• [Task goal]:
Which of the lines below contain the string "pyautogui"? Select each one and copy it out in full.

---------- Source data ----------

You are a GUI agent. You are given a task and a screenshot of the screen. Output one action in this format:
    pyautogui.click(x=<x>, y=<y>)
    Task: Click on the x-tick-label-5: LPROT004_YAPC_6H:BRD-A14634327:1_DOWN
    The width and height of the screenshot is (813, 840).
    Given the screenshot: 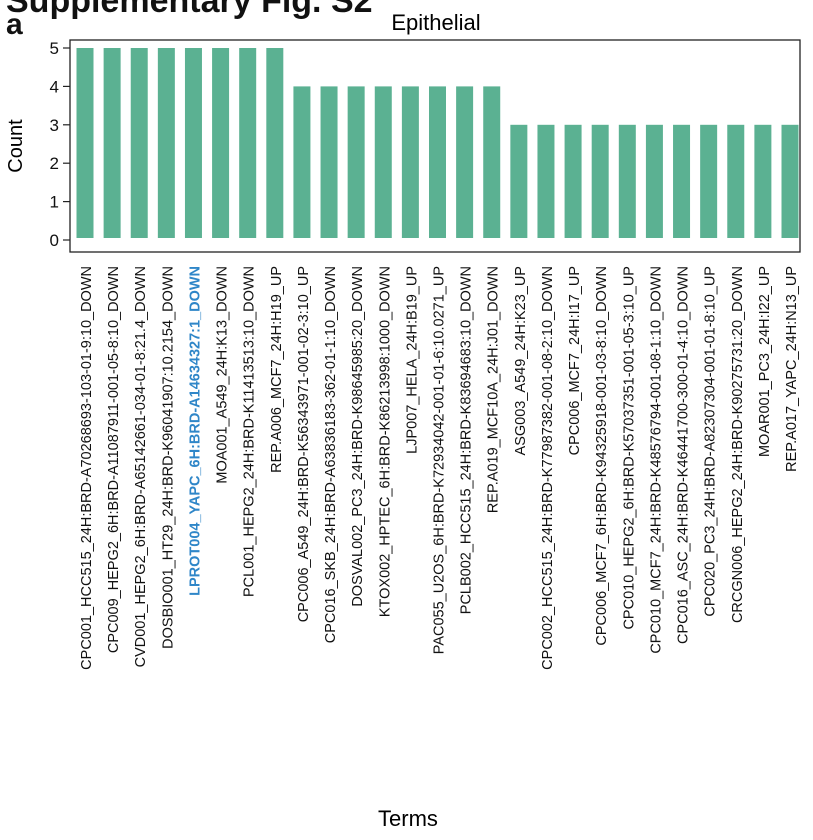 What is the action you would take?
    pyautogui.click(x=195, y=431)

----------
---------- Source data ----------

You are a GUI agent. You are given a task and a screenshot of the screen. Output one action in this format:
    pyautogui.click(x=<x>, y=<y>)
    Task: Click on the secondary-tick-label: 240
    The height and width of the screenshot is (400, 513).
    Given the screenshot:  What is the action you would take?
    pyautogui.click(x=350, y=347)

----------
---------- Source data ----------

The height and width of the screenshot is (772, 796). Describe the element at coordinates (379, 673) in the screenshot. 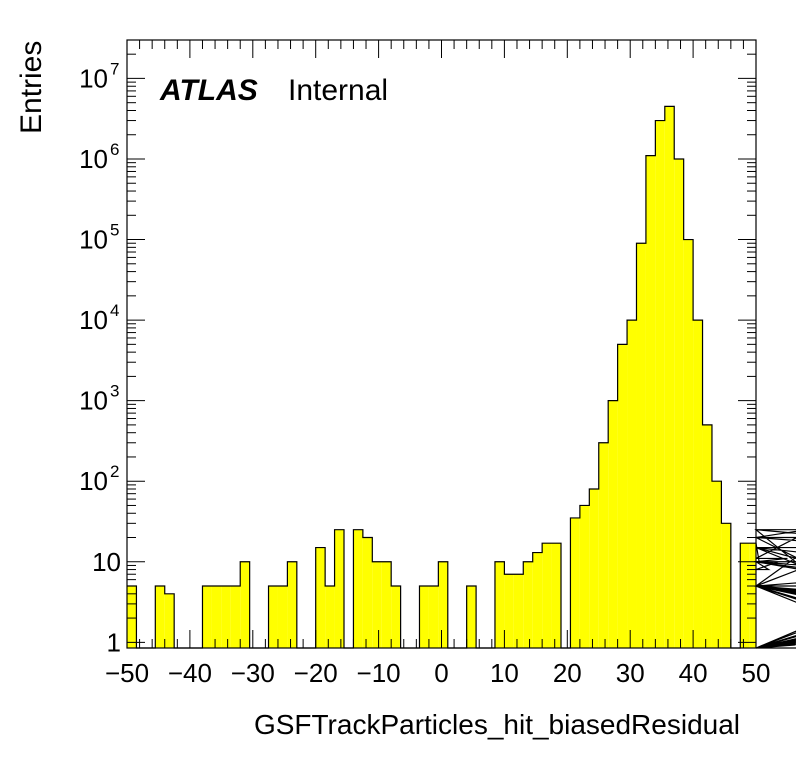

----------

• [Reply to the exercise]:
    pyautogui.click(x=<x>, y=<y>)
    pyautogui.click(x=195, y=431)
    pyautogui.click(x=<x>, y=<y>)
    pyautogui.click(x=350, y=347)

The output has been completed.